Edie’s brain was still a little foggy as she slid into a seat, stifling a yawn. She pressed her fingertips against the dataport, trying not to appear too eager. An overwarm wine cabinet and a handful of misbehaving toms on a decrepit pirate ship didn’t interest her, but Haller’s failure to track down the problem was an opportunity for her to snoop around the Hoi’s higher-level systems.
“Remember, I said don’t fix anything.” Haller watched the holoviz as Edie filed through the systems routines.
“Wouldn’t dream of messing with your precious ship,” she muttered.
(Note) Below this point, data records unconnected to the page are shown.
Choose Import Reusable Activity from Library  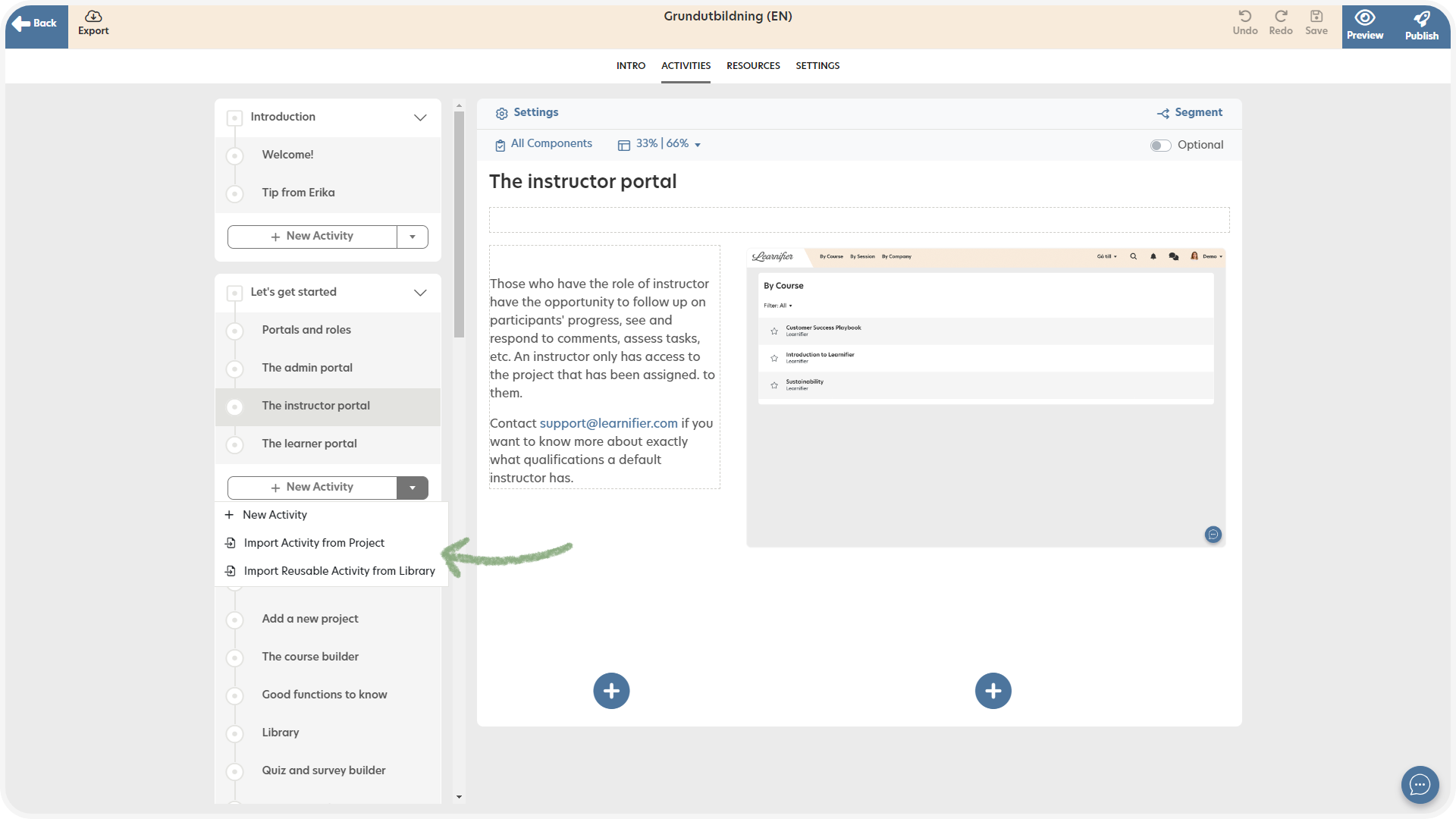339,571
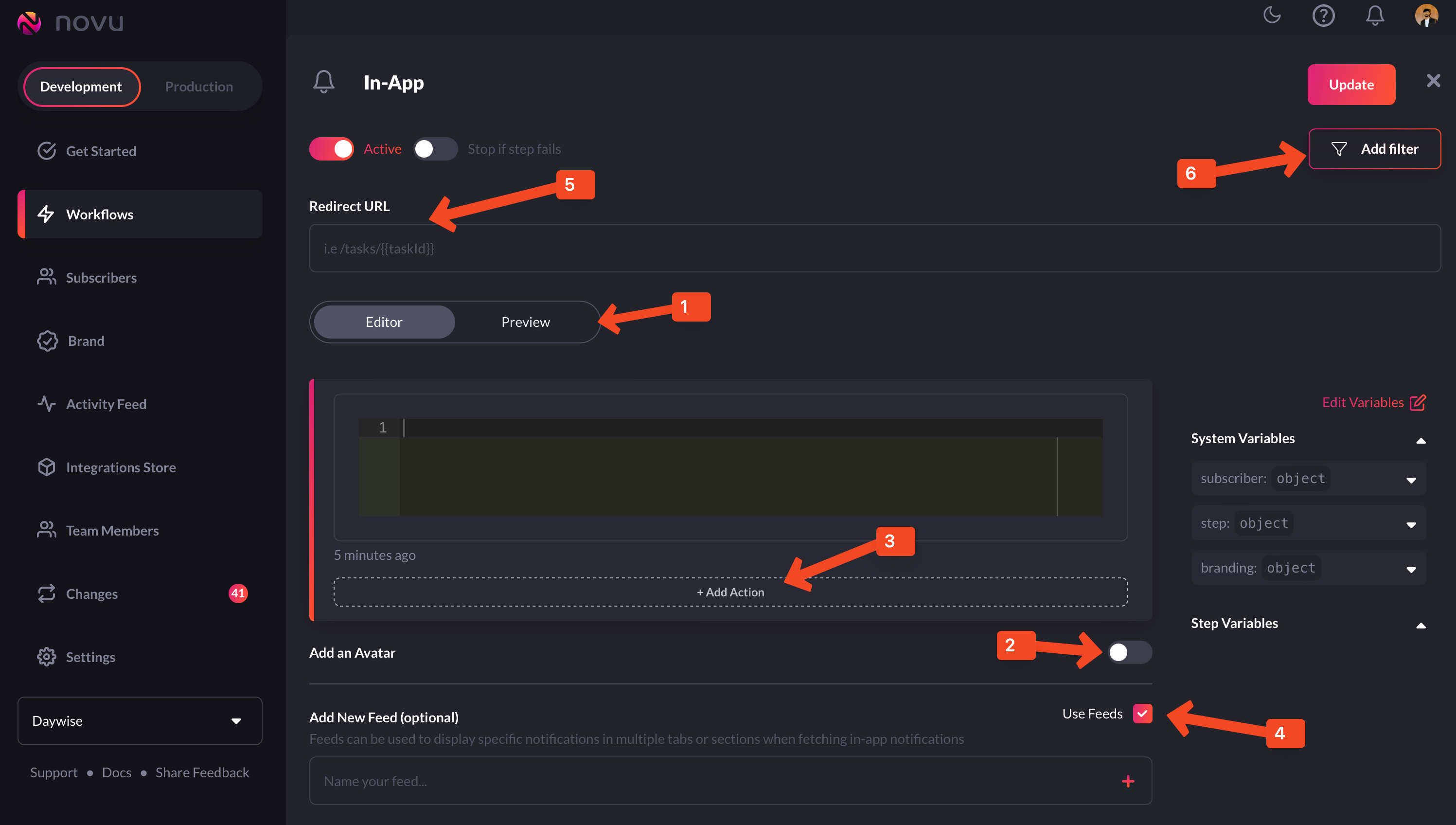
Task: Click the Edit Variables pencil icon
Action: 1418,402
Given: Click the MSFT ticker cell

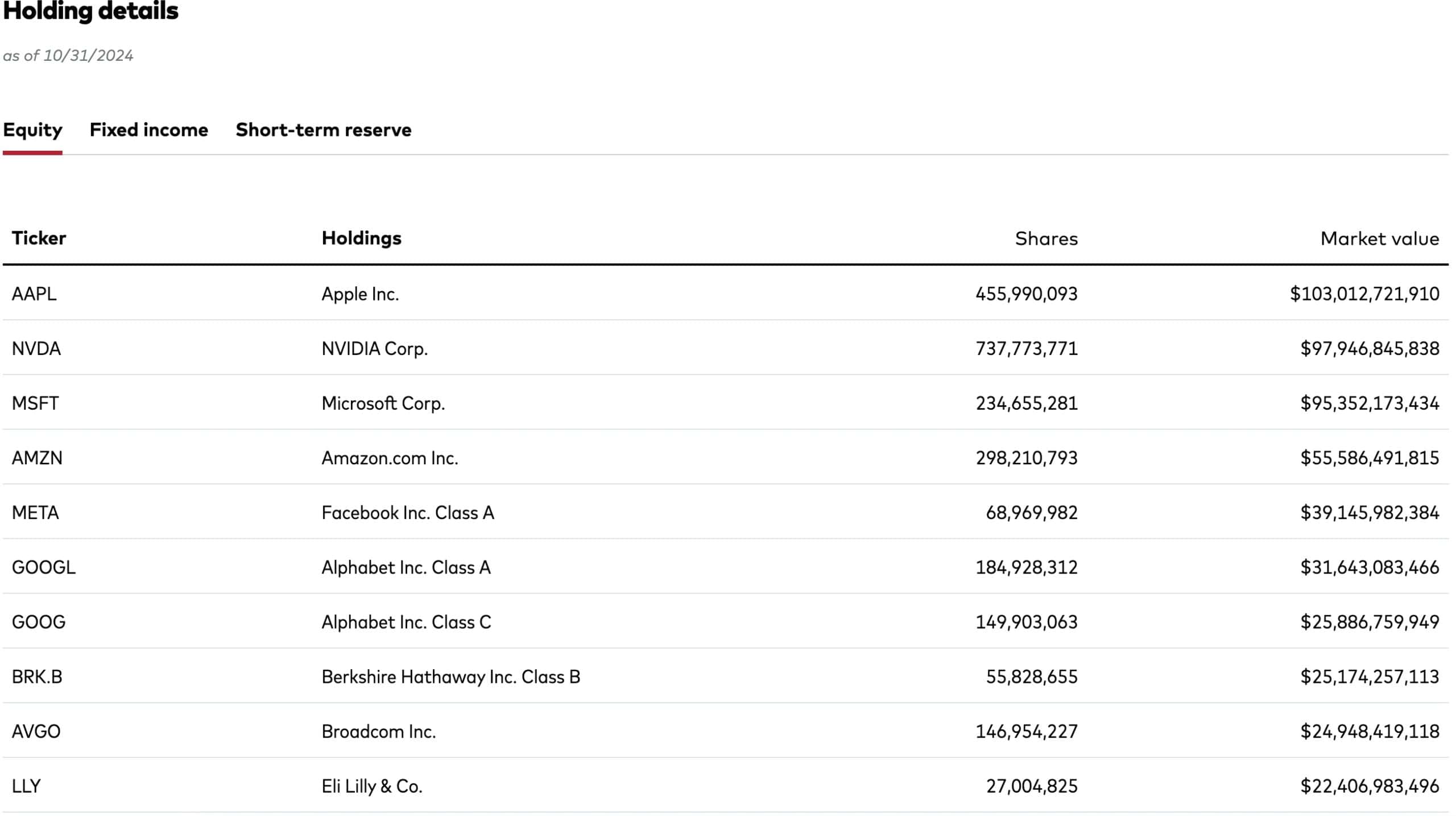Looking at the screenshot, I should 35,403.
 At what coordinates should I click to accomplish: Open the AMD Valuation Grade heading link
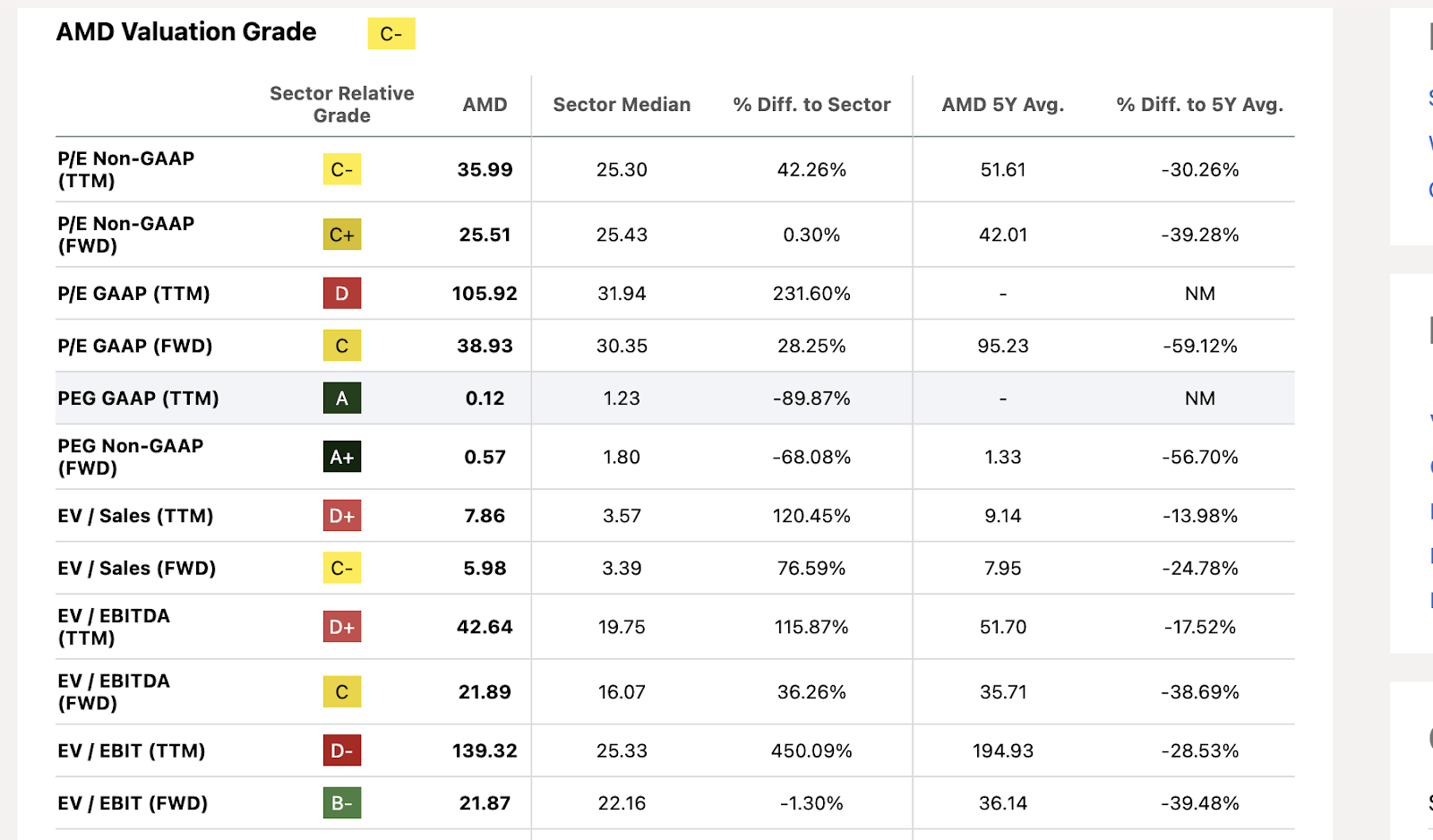(x=185, y=32)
Finn had come along to the briefing room, and Edie was glad. The two men detested each other, and that would never change, but the more opportunity Haller had to see that Finn was behaving himself, the less likely he’d be to carry out his threats against him. Finn was backed up against the bulkhead, arms folded over his chest as he watched her work.
The error log was now several thousand entries long. She ran it through a filter to detect any patterns. Nothing came up—the failures appeared to be truly random. She kept the holo running an uninformative loop that masked her datastream, just to see if Haller could tell the difference. She needed time to think and explore.
Slipping through the virtual door that Haller had opened for her, she accessed the Hoi Polloi’s mid-level secure systems. Her splinter sorted through jumbled tiers, reorganizing them into music she could understand. Like much of the technology on the ship, the system had been patched up over the years with amateurish hacks. It remained surprisingly functional, and that meant the high-level systems were depressingly secure. Ideally, she needed to create a worm—a hidden, self-directed algorithm that over time could break through. But she was no infojack, and such sophisticated coding was beyond her expertise. In any case, there was nothing she could do from this console.
As she filed through the tiers, searching for ideas, Haller’s on-edge voice broke her concentration.
“Well? What’s going on? Did you find anything?”
She flashed up the error report, pulled back from the datastream, and returned her attention to Haller.
“As you can see, there are blips in here. Doesn’t eve
n qualify as a virus. They’re not replicating or doing any permanent damage.”
“And they won’t mess with major systems? I don’t want any surprises.”
“It’s not affecting any systems that require security access.”
“So how do we fix it?”
“You told me not to fix it. Sir.”
Haller scowled. “If that’s all it is, fix the damn thing, teckie. Where did these blips come from anyway?”
Edie chased the blips as they played over the surface of the tiers, dipping into the melody of the programming at random—one disharmonious note here, another there. Simple mischief, like a flurry of playful sprites tickling the nose of the ship’s systems. Distracting, but never quite enough to bring on a sneeze.
Distracting.
A shiver swept down her spine and her hands went cold. From the corner of her eye, she saw Finn shift position as her rush of anxiety sent a spike of awareness to his brain.